Anyone who has tried to navigate a complex web of articles in a new academic realm knows the pain and confusion of being ignorant of the milestone works, the important authors and groups, and even sometimes the most basic keywords. In most cases an old field will have evolved with keywords and phrases going into and out of "style". Given a literature search with criteria ignorant of the important key words it is possible to explore only a small subset of the "space" despite being right "alongside" of the latest important works. Often the only solution is the so-called "review paper", however these are rarely unbiased assessments of all past work, rarely give a complete view of a field, and are often non-existent.
This problem is an area of active research by people in various Computer Science, Sociology, Math, and Physics fields. In most cases a single database, conference, or journal is studied looking for patterns in citations. A well known result is that in large samples, citations form a scale invarient network. Meaning that small clusters of specific research areas are connected together into larger clusters of less specific subject area and these are then clustered around a generic principle or idea and so on, like a fractal.
Others recognize the problems I've outlined above and research ways for people to interact with "digital libraries" in ways that allow a quick navigation to the heart of an issue. For example the following is from Chen 1999:
Author co-citation networks provide a snapshot of a scientific field as reflected through publications in the literature. More importantly, co-citation patterns offer a valuable alternative to the existing visualisation paradigms, which largely rely on the analysis of term distributions in a document collection. Author co-citation maps generated in our study are informative and revealing.
This paper in particular outlines a very neat looking way for a user to navigate the publication space based on the common ideas and citation patterns. My question is: If this has been the subject of research for many years, why are there not any existing tools using this technology?
The first step in answering this question involves (of course) navigating the publication space on this subject. In the next post I will record as many key phrases as I can.

Update:
I found the end of the discussion in An 2002 (link coming) to also be a good description of the problem:

Our intuition and experience tells us that papers on a specific research topic must be more densely interconnected than random groups of papers. Hence research topics or ”communities” should correspond to locally dense structures in the citation graph. However, our work shows that the connectivity of citation graphs as a whole is such that it is not possible to extract such communities with straightforward methods such as minimum cut. More sophisticated methods are needed if we wish to succeed in mining the community information encoded in the link structure of a citation
graph or other networked information spaces.
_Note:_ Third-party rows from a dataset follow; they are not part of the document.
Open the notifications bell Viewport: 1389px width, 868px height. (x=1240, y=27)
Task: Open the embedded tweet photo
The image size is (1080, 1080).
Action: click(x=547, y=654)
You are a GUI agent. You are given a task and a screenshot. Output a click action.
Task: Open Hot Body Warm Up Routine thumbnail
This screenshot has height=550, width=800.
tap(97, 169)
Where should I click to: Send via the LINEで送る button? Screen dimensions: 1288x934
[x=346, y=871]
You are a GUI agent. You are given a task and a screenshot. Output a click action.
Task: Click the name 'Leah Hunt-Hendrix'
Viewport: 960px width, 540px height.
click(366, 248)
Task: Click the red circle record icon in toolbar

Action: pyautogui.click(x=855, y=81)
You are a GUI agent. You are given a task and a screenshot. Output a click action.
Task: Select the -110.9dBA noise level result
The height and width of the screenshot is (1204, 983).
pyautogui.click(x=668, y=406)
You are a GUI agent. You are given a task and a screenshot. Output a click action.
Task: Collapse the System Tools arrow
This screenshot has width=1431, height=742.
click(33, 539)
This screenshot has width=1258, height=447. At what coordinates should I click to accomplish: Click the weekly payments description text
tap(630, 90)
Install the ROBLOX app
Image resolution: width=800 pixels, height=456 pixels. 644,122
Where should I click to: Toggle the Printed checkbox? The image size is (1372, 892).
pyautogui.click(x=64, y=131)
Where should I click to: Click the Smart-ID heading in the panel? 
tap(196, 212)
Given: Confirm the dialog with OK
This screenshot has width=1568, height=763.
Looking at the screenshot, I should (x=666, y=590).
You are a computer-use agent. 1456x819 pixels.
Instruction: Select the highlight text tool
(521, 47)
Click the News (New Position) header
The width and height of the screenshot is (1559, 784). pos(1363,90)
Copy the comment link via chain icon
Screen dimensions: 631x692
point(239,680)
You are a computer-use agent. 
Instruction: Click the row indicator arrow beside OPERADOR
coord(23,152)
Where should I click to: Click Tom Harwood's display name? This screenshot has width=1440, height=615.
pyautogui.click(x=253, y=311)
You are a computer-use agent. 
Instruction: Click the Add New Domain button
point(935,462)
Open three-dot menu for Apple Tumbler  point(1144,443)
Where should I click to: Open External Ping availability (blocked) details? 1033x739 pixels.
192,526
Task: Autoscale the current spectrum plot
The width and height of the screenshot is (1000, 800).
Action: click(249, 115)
Another important subject of further study is the evolution of the citation graph over time. Knowledge about the temporal evolution of the local link structure of citation graphs can be used to predict research trends or to study the life span of specialties and communities. Such knowledge can also be used for the development of dynamic models for the citation graph. Such models can, in turn, give insight into the self-organizing processes that created the citation graph, and serve as a tool for prediction and experimentation.
We need this tool. Lets turn this area of research into an area of usefulness. Imagine if Watt had simply published his findings on steam engines in "Annals of Industrial Revolution" and gone on to more advanced research questions.